32-bit CMYK bitmaps enable reliable colour-separated commercial print.

That’s what happens whenever you take a full- colour RGB image and convert it to CMYK using Photoshop’s Image>Mode>CMYK command. The result is a 32-bit CMYK bitmap that can again be saved to TIFF format for use in high-end DTP applications. Each bitmap is built up of four 8-bit Cyan, Magenta, Yellow and Black channels each of which can specify 256 brightness levels. Despite the 32-bits of data however CMYK bitmaps don’t offer the wider range of colours that you might expect, primarily because the black plate is used to enable pin-sharp non- halftoned solid text and so doesn’t extend the gamut. In fact due to the vagaries of the printing press the CMYK gamut is actually considerably smaller than that offered by RGB which is why you’ll often see colour shifts and a deadening of colour when converting. What 32-bit CMYK bitmaps do offer though is absolutely essential – a way for designers to reliably control and output full- colour continuous-tone bitmaps for commercial separated print.

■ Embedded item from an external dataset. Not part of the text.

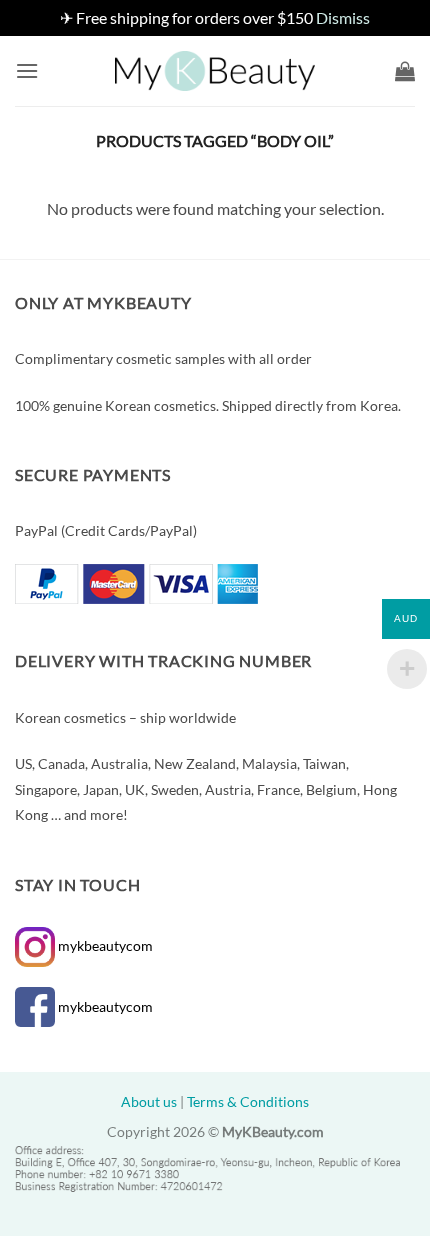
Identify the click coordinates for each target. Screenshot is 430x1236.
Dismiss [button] (343, 17)
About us (149, 1101)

MultiChannel Press Bitmaps

Four- colour CMYK print is the staple of the full- colour publishing industry but it’s not the only route. When budgets are tight, or you’re looking for a particular effect, excellent work can be produced with two and three inks. Here, starting with a grayscale original, it’s Photoshop’s Image>Mode>Duotone command that comes into play. This lets you split the image’s tone map across two, three or four spot colour inks as “Duotones”, “ Tritones” and “ Quadtones” respectively so adding colour and depth to your photos. In fact these images are slightly different to the other colour modes described above as they aren’t handled directly by separate channels that are stored in the bitmap itself (this enables greater editability). Instead the separate channels are created during output as a PostScript-based transfer function which is why you need to save to Photoshop’s EPS or PDF file formats for use in publishing workflows.

Photoshop’s Duotone and Multichannel mode enable print effects based on spot colour.

However you can save any combination of separate process and spot colour channels as a bitmap by using Photoshop’s Image>Mode> Multichannel command. Apply this to a Duotone image for example and the current component spot colour channels appear as 8-bit grayscales in the Channels palette. You can also add your own spot colour channels based on a current selection using the Channels palette’s New Spot Channel command and then specifying a library-based colour and its Solidity. Again the results must be saved to Photoshop PSD or EPS formats with PDF support presumably on the way.

With Photoshop’s multichannel mode supporting high resolution full- colour-plus images built up of up to 56 16-bit channels we’ve come a long way from those original monochrome single channel 1-bit screen fonts. In each case though, whether the colour of each pixel is determined by 1-bit, 8-bits, 16-bits, 24-bits, 32-bits, 48-bits or more, the fundamental architecture of the data-based bitmap grid remains the same. The underlying bitmap engine is constant, but what you can do with the different implementations varies widely from handling detailed line art and efficient web graphics through full- colour photographic work to colour-separated print and advanced press-based effects. To really understand what a bitmap is you have to understand them all.